**Task instructions**
1/ In the wound monitor article below, rewrite the paragraph beginning "The system allows doctors and nurses" as a short bulleted list that keeps its main facts.
2/ Pick up the article on the wound monitor spin-out below after its final sentence and continue it.
::: Selected excerpt
The bioengineers behind an award-winning device that could save health services thousands of pounds have created a spin-out company from the University.
Professor Trish Connolly and colleagues have set up Ohmedics Ltd to commercialise their pioneering wound monitor, which brings better wound management to patients.
The system allows doctors and nurses to check whether a wound is moist - the optimum condition for healing - without having to remove the dressing. This reduces pain and skin trauma to the patient and limits opportunities for infection, as well as saving valuable staff time changing dressings unnecessarily.
The technology is designed for use in hospitals, surgeries and for community use and the home, and can be adopted for any kind of chronic or acute wound.
Ohmedics was set up following a highly successful clinical trial in Glasgow, supported by Proof of Concept funding from Scottish Enterprise. It is hoped the first product will be available later this month.
Ohmedics CEO, Professor Connolly, who is based at the University of Strathclyde's Institute of Medical Devices, said: "With chronic leg ulcers alone affecting 10 out of every 1,000 adults in the western world at some time in their lives, the need for effective wound care is clear.
"When we developed the wound monitor, we sought the views of clinicians from NHS Greater Glasgow and Clyde to ensure the device met staff and patient needs. We're delighted to now be in a position to launch Ohmedics.
"Currently, if a doctor or nurse wants to check how a wound is healing, they have to remove the dressing - a process which can disturb the wound and be detrimental to the healing process, as well as leading to patient discomfort.
"The new monitor means dressings aren't changed or disturbed unless they need to be, allowing wounds to heal as quickly as possibly and enabling the patient to get on with life. The system also lessens pressure on valuable resources - both in terms of staff time and unnecessary dressings."
::::::
::: Supplied material
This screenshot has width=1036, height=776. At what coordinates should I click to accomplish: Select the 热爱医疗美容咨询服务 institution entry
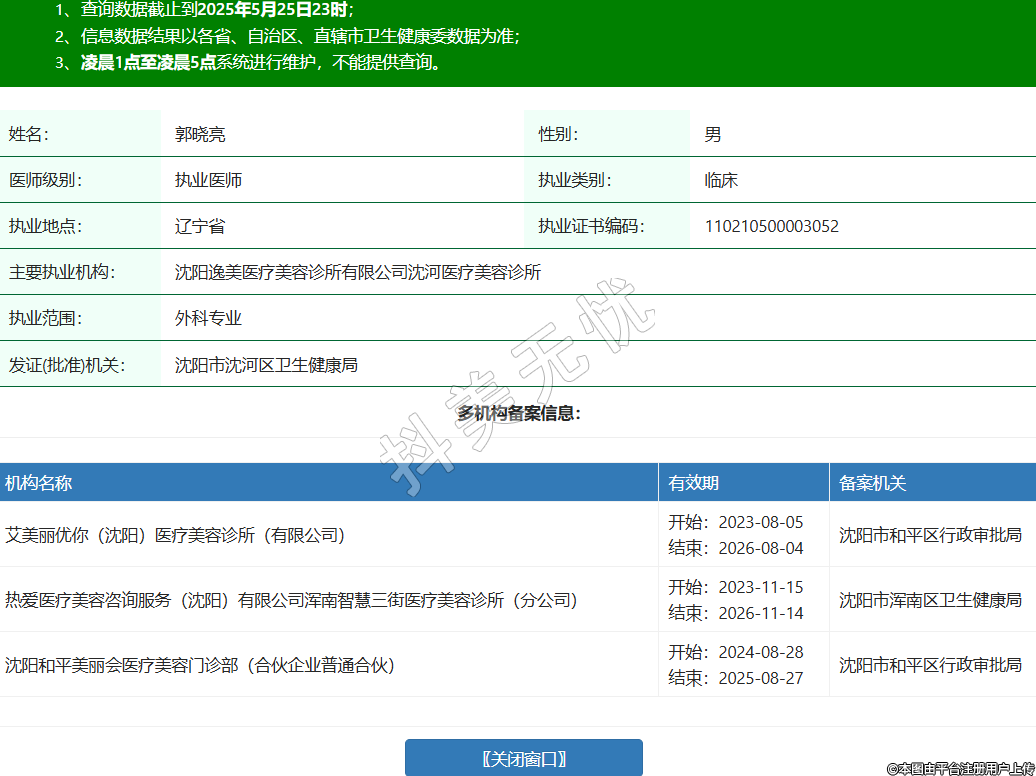coord(290,600)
::::::
**Answers in order**
1/
- Lets doctors and nurses check whether a wound is moist, the best condition for healing, without removing the dressing
- Reduces the patient's pain and skin trauma
- Limits chances of infection
- Saves staff time spent on unnecessary dressing changes

2/
The technology uses a tiny, disposable sensor which is attached to the gauze of a dressing. A hand-held meter attached to the sensor displays whether the dressing is moist - and likely to heal well if left alone - or too wet or dry.
The researchers received the Award for Innovation for the wound monitor from Scots life sciences network, Nexxus, in November 2007.
Ohmedics is already moving from strength to strength with the expertise of its new board, which includes Chair John Thomson, formerly Chief Investment Officer for Standard Life and an alumnus of the University; Biotechnology entrepreneur Simon Best; and Alistair MacWilliam, formerly General manager of Shell Glasgow.
Operational staff have also been appointed to the team, including Sales Director John Hilferty, formerly with Amersham International, and Technical Director Nasser Djennati of Hall Effect Technology and IVMD.
Dr Alan Lindsay, Industrial Interface Manager at Strathclyde Institute for Medical Devices, said: "I am delighted that Ohmedics has now been established. It has the potential to be a significant commercial success as it is designed to meet the needs of patients and hard-pressed health services around the world.
"The board has the combination of experience, energy and enthusiasm to help the company realise its potential."
Ohmedics will have offices in the Strathclyde Incubator for its product launch and the wound monitor will be manufactured in Scotland.
The University of Strathclyde was recently rated as one of the UK's top 10 universities to work with by the business community. Ohmedics brings the University's total number of spin-out companies to nearly 50.